Last updated: Sep 5, 2024

  • We had our thing. It is a really good memory but now we're older. Things change.

  • Last night I'd made love to a woman for the first and last time. It had been amazing and I had a memory that would shape the rest of my life.

  • The present enables us to understand the past, not the other way round.

  • Every historian loves the past or should do. If not, he has mistaken his vocation; but it is a short step from loving the past to regretting that it has ever changed. Conservatism is our greatest trade-risk; and we run psychoanalysts close in the belief that the only "normal" people are those who cause no trouble either to themselves or anybody else.

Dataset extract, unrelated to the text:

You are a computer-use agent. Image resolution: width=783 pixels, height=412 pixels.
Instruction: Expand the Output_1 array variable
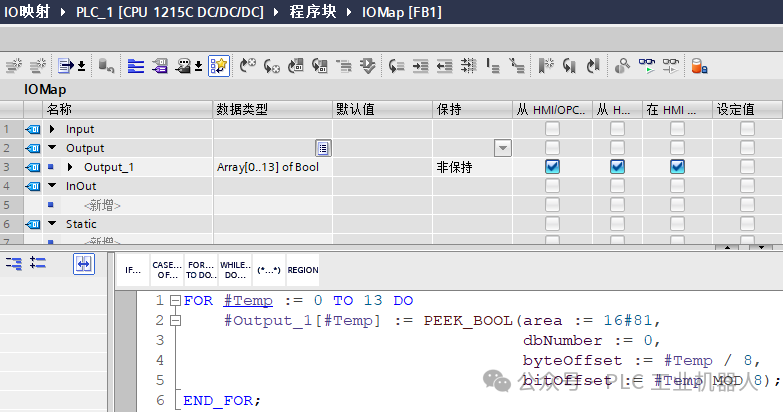[70, 167]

  • How aware were photographers in the past of other visual arts? "No photographer of any distinction at all could approach his work without some awareness of what was going on in other visual media, and for that matter neither the painter nor the draughtsman could ignore photography."

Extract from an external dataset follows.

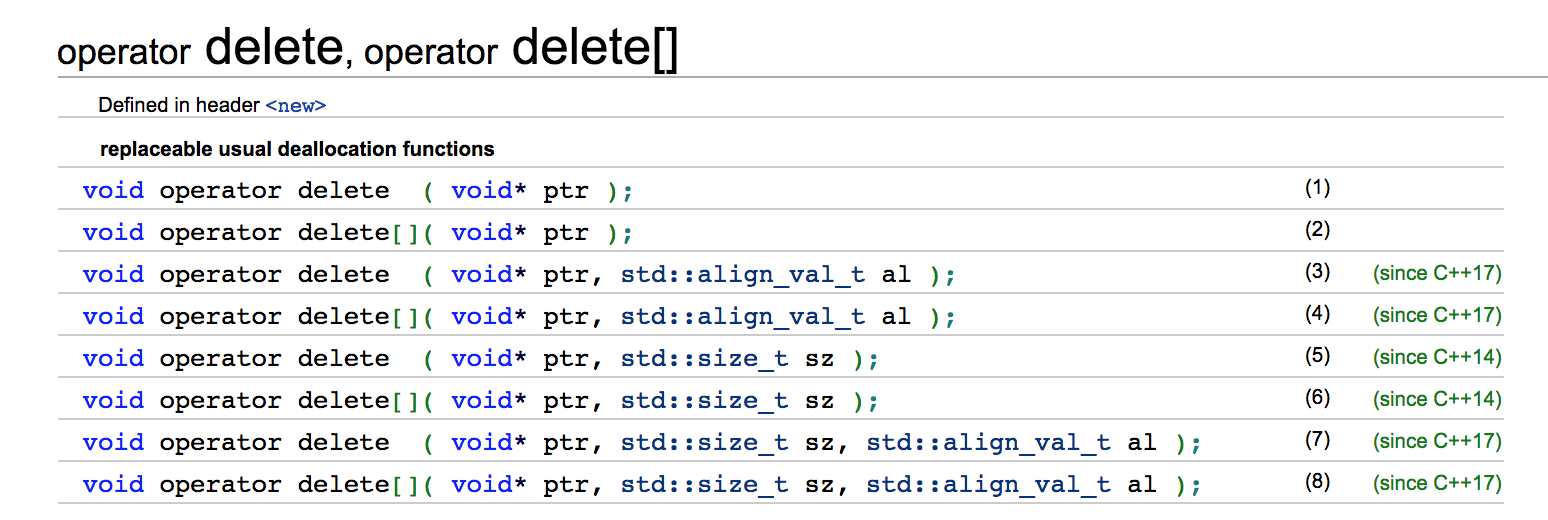
Task: Follow std::align_val_t link in overload (8)
Action: pyautogui.click(x=988, y=485)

  • I have done scenes as Harvey Two-Face. It's interesting. I won't tell you exactly what we're going for, but I think that I can say that it will use all of today's technology to create this character. He's going to be interesting, and I think that's what makes this character important in the movie-you get to see him as he was before, as in the comic books. Harvey is a very good guy in the comic books. He's judicious. He cares. He's passionate about what he loves and then he turns into this character. So you will see that in this film.

  • I interned at Miramax and subsequently at Paramount because I was really curious about the future of entertainment - how were we going to get films online? While the inspiration for Box didn't come from that experience directly, it was very obvious that bigger businesses had a lot of slow processes and cumbersome technology.

  • Being around some of the bright lights of the technology world and having them expect great things helps you sit down and do it seriously.

  • Why are we, as a nation so obsessed with foreign things? Is it a legacy of our colonial years? We want foreign television sets. We want foreign shirts. We want foreign technology. Why this obsession with everything imported?

  • Well why not a technology of joy, of happiness?